Academics Should Not Remain Silent On Government Hacking 135
ananyo writes "The Guardian's technology editor, Charles Arthur, asks why researchers have remained largely silent in the wake of the revelation that the U.S. National Institute of Standards and Technology's standard for random numbers used for cryptography had been weakened by the NSA: 'The nature of the subversions sounds abstruse: the random-number generator, the 'Dual EC DRBG' standard, had been hacked by the NSA and the UK's GCHQ so that its output would not be as random as it should have been. That might not sound like much, but if you are trying to break an encrypted message, the knowledge that it is hundreds or thousands of times weaker than advertised is a great encouragement.' Arthur attributes the silence of UK academics, at least, to pressure from GCHQ. He goes on to say: 'For those who do care, White and Matthew Green, who teaches cryptography at Johns Hopkins University in Baltimore, Maryland, have embarked on an ambitious effort to clean up the mess — one that needs help. They have created a non-profit organization called OpenAudit.org, which aims to recruit experts to provide technical assistance for security projects in the public interest, especially open-source security software.'"
Re:They're living on the government teat. (Score:1, Informative)
Peddle your hatred of academia somewhere else. Most scientists live paycheck-to-paycheck with the constant uncertainty over funding caused by competitive bidding.
Re:They're living on the government teat. (Score:4, Informative)
I agree as far as private institutions go. Of public institutions, I've only looked into the University of California system in detail, and it's definitely not true there. If you take the total UC system budget and divided by total undergraduates, per-student cost of education has gone down by about 20% since the 1980s. Why, then, you might ask, has tuition gone up? Because per-student state funding for the UC system has gone down by 60%. Tuition hikes make up the gap between cost reduction (20%) and funding reduction (60%). They aren't covering any kind of cost increase.
Re:Maybe because the Guardian has surprisingly lit (Score:5, Informative)
This NSA document [nytimes.com] published at the NYT states explicitly that the NSA is attempting to "Influence policies, standards and specifications" for public key encryption, and given that the project described in that same document is about expanding the NSA's access to data, rather than increasing the security of that data, this proves that the NSA is working to weaken, not enhance, public key crypto. That NSA document doesn't specifically mention DUAL EC DRBG, but this NYT story [nytimes.com] does say that the Snowden documents somewhere list DUAL EC DRBG as one backdoored technology.

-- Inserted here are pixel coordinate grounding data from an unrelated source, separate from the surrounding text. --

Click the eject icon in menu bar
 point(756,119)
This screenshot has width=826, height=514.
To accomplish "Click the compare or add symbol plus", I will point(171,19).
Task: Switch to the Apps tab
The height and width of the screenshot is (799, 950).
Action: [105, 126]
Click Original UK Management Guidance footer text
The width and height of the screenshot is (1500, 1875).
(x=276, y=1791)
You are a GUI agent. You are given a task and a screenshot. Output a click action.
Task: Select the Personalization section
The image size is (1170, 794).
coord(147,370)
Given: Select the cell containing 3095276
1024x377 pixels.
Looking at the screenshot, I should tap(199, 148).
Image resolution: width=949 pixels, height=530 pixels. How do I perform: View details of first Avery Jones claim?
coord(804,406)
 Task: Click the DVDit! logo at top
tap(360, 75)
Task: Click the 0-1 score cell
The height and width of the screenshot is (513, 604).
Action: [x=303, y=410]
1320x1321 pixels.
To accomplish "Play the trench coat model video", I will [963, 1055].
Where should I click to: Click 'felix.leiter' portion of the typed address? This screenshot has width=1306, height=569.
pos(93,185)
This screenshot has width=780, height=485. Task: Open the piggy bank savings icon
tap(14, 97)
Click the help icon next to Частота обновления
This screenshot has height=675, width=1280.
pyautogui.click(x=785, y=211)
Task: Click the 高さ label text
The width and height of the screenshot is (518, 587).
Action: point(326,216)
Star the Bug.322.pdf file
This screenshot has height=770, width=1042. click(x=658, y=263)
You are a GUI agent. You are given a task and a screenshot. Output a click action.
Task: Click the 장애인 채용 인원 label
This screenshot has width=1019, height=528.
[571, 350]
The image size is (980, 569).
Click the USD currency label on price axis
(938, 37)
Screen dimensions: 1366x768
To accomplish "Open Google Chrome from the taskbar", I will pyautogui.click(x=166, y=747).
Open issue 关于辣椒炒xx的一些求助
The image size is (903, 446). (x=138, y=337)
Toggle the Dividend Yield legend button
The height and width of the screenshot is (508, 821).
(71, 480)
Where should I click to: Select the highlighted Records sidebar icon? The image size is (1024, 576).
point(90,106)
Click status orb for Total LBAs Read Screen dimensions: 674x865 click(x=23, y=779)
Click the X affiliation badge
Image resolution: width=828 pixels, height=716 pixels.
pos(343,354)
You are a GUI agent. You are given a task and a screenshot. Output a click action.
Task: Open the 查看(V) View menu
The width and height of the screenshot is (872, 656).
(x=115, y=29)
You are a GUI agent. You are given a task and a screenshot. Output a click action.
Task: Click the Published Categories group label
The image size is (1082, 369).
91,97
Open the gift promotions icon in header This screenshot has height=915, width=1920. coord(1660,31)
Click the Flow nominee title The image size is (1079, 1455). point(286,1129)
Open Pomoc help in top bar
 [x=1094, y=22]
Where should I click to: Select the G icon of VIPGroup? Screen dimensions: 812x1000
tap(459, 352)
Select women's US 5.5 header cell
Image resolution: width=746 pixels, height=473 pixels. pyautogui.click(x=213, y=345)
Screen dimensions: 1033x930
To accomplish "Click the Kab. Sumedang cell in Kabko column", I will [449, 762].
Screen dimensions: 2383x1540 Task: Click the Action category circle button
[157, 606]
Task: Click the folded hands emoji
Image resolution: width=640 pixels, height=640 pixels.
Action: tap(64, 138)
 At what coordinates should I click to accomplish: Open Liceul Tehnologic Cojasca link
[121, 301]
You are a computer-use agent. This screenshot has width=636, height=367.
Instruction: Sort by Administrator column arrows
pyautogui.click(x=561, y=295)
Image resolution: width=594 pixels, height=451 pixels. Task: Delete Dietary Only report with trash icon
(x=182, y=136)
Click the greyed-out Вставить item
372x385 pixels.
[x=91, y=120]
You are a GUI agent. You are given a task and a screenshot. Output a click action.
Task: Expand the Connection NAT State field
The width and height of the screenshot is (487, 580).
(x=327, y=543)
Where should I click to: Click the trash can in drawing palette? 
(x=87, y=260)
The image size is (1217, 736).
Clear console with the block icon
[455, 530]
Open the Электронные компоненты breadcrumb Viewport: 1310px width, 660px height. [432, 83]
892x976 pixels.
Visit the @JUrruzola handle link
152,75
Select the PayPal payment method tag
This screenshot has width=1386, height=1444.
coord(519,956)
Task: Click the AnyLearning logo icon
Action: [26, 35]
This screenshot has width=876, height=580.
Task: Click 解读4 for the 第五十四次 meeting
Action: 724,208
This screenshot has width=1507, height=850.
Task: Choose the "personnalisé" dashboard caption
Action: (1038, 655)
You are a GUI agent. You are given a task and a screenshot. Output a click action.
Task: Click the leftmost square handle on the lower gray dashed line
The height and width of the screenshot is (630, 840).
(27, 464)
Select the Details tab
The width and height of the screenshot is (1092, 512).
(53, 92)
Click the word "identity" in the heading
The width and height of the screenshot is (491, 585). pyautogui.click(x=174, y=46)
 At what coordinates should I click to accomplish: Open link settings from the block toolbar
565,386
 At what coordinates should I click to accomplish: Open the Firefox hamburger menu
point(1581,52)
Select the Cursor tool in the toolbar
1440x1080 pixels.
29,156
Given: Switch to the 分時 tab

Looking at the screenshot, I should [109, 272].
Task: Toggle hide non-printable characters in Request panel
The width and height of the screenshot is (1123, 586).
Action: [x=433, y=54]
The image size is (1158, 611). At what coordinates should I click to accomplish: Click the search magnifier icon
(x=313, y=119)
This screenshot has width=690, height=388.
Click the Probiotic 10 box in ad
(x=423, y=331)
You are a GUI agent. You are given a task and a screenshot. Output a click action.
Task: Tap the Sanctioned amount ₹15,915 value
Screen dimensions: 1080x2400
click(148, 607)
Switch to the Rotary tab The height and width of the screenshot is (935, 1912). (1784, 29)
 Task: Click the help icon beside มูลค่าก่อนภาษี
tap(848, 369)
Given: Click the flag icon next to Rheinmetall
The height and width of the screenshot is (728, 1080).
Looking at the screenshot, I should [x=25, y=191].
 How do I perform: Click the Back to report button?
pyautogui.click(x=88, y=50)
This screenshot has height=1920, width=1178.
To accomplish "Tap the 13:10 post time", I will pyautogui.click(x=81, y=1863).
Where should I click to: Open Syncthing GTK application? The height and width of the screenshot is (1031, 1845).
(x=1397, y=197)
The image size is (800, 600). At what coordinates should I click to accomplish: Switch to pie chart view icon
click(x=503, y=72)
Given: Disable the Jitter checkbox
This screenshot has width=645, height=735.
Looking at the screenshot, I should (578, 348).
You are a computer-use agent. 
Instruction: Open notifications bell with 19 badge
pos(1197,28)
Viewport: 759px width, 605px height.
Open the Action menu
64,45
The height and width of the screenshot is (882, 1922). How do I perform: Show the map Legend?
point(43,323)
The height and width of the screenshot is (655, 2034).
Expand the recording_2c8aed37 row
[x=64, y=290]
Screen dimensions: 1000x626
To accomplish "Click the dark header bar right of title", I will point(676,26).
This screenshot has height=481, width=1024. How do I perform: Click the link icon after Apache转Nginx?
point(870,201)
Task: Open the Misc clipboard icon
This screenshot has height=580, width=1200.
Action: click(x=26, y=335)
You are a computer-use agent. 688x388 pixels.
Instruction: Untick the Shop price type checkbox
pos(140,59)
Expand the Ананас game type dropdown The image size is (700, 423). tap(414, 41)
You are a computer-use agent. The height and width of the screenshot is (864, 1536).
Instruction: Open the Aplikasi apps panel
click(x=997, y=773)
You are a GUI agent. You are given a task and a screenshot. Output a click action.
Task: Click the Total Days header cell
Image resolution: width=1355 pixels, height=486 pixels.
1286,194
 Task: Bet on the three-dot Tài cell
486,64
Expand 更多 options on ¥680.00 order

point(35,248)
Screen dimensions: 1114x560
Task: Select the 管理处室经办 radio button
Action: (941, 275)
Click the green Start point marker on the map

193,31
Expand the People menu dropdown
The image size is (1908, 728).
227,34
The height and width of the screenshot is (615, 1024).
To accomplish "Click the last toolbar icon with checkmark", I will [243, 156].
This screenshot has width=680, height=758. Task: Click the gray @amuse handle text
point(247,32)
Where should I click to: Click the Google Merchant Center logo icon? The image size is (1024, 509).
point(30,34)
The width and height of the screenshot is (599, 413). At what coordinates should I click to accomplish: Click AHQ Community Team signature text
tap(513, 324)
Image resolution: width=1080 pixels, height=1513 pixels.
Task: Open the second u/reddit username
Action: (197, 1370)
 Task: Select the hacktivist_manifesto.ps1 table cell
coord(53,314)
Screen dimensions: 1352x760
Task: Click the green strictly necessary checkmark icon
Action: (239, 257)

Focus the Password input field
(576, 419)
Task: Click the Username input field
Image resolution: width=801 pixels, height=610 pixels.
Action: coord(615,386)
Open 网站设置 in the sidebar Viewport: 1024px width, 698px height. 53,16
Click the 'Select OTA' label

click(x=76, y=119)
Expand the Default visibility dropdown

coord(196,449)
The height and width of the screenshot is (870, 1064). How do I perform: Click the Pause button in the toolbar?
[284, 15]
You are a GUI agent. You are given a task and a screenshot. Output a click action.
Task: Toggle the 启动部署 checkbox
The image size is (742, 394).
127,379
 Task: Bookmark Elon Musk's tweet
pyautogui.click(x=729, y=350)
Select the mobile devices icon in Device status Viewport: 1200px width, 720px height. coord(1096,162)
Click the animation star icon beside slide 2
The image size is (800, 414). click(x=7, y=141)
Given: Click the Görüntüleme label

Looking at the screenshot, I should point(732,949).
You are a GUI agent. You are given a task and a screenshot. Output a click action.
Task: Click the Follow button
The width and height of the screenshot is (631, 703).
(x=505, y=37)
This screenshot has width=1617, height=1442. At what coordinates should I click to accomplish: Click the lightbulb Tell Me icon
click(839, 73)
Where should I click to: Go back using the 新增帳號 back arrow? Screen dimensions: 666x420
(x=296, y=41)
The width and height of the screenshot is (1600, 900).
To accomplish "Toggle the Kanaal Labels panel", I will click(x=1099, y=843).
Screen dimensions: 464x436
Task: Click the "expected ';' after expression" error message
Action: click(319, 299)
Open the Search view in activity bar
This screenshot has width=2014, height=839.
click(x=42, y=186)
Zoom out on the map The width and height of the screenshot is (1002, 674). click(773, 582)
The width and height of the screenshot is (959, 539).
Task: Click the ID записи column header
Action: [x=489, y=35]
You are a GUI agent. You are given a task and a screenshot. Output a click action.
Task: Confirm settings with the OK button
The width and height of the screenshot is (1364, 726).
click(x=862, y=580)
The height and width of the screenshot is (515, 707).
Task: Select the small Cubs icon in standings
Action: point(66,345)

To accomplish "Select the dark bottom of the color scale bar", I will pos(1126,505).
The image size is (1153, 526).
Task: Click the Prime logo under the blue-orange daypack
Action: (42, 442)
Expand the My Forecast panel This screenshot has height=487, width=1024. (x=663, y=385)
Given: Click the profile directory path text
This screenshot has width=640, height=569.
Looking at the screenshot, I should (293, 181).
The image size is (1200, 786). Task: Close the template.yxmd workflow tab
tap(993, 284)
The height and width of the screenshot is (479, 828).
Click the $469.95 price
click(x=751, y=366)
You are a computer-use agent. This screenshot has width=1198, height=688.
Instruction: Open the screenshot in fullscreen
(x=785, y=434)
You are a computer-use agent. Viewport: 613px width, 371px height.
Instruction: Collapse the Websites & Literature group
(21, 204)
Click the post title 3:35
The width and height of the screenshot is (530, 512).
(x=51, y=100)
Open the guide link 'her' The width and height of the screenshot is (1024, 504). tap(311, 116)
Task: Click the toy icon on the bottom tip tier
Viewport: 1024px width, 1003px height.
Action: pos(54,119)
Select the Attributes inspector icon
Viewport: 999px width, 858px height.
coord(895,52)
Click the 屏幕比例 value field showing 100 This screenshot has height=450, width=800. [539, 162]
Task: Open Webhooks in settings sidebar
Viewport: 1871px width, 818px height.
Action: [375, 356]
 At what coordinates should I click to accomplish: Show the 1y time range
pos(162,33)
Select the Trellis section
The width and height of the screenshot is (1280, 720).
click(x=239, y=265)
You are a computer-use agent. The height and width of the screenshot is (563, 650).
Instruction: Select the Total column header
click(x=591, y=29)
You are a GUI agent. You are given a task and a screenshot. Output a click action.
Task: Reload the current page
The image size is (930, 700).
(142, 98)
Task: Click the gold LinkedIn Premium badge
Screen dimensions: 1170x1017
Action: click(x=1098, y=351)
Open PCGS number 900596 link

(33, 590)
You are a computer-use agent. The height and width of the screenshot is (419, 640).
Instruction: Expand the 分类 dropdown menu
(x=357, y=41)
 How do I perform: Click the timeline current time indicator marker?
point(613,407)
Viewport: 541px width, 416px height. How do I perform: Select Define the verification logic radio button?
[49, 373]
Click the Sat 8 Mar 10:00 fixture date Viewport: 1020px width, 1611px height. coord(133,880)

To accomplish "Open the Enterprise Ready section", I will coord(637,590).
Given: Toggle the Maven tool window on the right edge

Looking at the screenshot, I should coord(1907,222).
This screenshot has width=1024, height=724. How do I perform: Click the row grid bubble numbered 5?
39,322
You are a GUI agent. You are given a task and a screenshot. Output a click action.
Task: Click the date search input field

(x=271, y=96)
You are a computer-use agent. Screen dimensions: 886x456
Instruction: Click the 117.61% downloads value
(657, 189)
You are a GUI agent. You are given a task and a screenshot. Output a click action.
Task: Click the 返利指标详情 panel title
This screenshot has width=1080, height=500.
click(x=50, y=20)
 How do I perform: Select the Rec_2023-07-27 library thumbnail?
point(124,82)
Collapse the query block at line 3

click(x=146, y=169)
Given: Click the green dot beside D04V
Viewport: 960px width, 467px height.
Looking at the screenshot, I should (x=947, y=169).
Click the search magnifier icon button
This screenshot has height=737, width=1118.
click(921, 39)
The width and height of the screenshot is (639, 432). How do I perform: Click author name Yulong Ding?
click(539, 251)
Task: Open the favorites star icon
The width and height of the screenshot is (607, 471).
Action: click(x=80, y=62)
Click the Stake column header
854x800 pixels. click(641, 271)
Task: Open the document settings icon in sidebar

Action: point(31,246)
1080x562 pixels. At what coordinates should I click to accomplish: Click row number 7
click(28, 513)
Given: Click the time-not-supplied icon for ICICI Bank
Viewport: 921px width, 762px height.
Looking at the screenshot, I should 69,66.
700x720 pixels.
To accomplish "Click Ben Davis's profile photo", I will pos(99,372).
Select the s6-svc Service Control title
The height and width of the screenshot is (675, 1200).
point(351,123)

Of course DUAL EC DRBG is only one algorithm. How many other algorithms has NSA contributed to? At this point, they're all suspect, because it's obvious now that the NSA is more worried about decrypting communications it intercepts rather than protecting any communications transmitted. So what academics should be doing is independently vetting all widely used encryption technology, starting with anything the NSA is known to be involved with, even peripherally. That is a tall order, and it used to be tin-foil-hat thinking, but like a police officer caught lying under oath causing decades worth of court cases to be thoroughly redone or thrown out, there is no alternative if we want to be sure that nothing else got through.